Combien sont-elles au juste ? Difficile de le savoir. Seule certitude : les agences de l'Etat ne connaissent pas la crise. Alors que l'Etat s'efforce de réduire son train de vie et de diminuer ses effectifs, les budgets et le nombre de fonctionnaires attachés à ses agences ont explosé. C'est l'un des constats chocs faits par un rapport de l'Inspection générale des finances, publié ce lundi par Le Parisien. Chaque année, elles coûtent 50 milliards d'euros. Et à l'heure actuelle, elles emploient près de 450.000 personnes.
A quoi servent-elles ? Dans son rapport, l'IGF s'est penchée sur la question. Et a essayé de se procurer des chiffres précis. Sans succès : "Il n'existe pas de recensement exhaustif" de cette myriade d'agences nationales "créées de façon ponctuelle sans cohérence d'ensemble", dénonce le rapport cité par le quotidien. D'où des questions, sans réponse, sur leur efficacité.

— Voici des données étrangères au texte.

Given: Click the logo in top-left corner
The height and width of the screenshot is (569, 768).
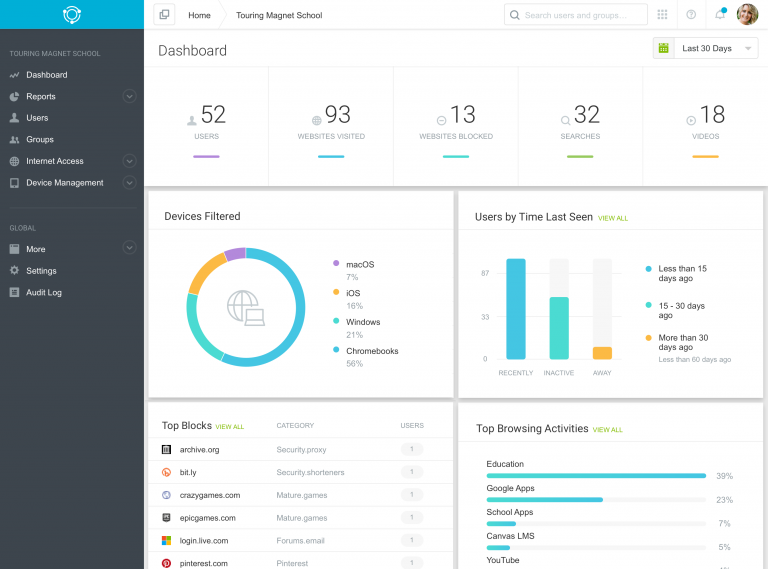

Des agences pour la santé, l'écologie, la culture...
Selon le Parisien, l'IGF met notamment en cause la gestion financière de ces organismes, leurs dépenses ou encore les rémunérations des dirigeants. "De nouvelles contraintes pourraient s'avérer indispensables dans un contexte difficile pour les finances publiques", écrivent les auteurs du rapport de l'Inspection générale des finances. Et ils suggèrent de piocher 2 milliards d'euros dans les trésoreries excédentaires des agences pour alléger la dette de l'Etat. En soulignant que les moyens financiers de ces agences ont augmenté de 15% sous le mandat Sarkozy, et que les taxes qui leur sont directement affectées atteignent 10 milliards d'euros en 2012, remarquent les rapporteurs. Les rémunérations de leurs employés, augmentées de 5,5% entre 2007 et 2010, et celles de leurs dirigeants, "atteignant des niveaux parfois élevés", devraient être modérées, dit l'Inspection.

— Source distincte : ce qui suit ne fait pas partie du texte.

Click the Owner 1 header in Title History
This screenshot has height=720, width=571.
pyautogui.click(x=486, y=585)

Au-delà du problème financier, c'est l'idée même de créer une agence sur un dossier spécifique, à côté de la structure étatique proprement dite, qui est remise en cause. "La plupart des agences ont été créées de façon ponctuelle, sans cohérence d'ensemble et sans réflexion systématique sur leurs conséquences pour le reste de la fonction publique", dit le rapport. Il faut "rationaliser", souligne le rapport. Dotées d'une variété très large de statuts juridiques et administratifs, elle portent sur les sujets les plus divers, la santé, l'écologie, la culture, l'organisation des financements publics ou de ses achats, la gestion de certains équipements ou de services et de structures éducatives importantes. Il y a ainsi l'Agence nationale d'appui à la performance des établissements de santé (ANAP), l'Etablissement public du Marais poitevin, le Fonds national de promotion et de communication à caractère national en faveur de l'artisanat (FNPCA), la Direction nationale des vérifications des situations fiscales (DNVSF). Le rapport fait état de nombreuses structures sur la santé comme la Haute autorité de la santé, une agence spécifique sur le sida, une agence pour l'évaluation de la qualité des établissements.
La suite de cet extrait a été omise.